« Je jure fidélité au Roi, obéissance à la Constitution et aux lois du peuple belge »

(Serment prêté par tout mandataire public)

L’application de la loi de la même manière pour tous

est un des premiers garants de la démocratie.


Le respect de la loi

En début de mandat, tout élu s’engage publiquement à respecter les « lois du peuple belge ». Tout mandataire public se doit de connaître la loi, de la respecter lui-même et de la faire appliquer en considérant que tous les citoyens sont égaux devant la loi. Pour un élu, l’infraction à la loi est donc un acte particulièrement grave.

Mis à l’épreuve de leur application aux réalités concrètes, il peut cependant s’avérer que les textes législatifs soient sujets à interprétation parce qu’ils présentent des lacunes ou des ambiguïtés de forme.
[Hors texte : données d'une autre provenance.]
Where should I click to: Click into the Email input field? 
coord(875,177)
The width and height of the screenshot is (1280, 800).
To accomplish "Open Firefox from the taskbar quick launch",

Dans ma fonction d’échevine de l’Urbanisme, j’ai rencontré des cas où le doute était possible quant à la manière dont il fallait interpréter certains textes légaux. Parfois aussi, l’application formaliste d’une règle légale aboutissait à en trahir l’esprit !

Un exemple récent : l’impossibilité d’accorder une dérogation motivée aux demandes de permis localisées sur le territoire d’un PPAS parce qu’il est antérieur à 1962 (une interdiction qui résulte d’une lacune dans le texte nouveau du Code Bruxellois de l’Aménagement du Territoire). Je ne sais si la demande de rectification que la Commune d’Uccle a introduite auprès du Gouvernement régional a été aujourd’hui enfin prise en compte.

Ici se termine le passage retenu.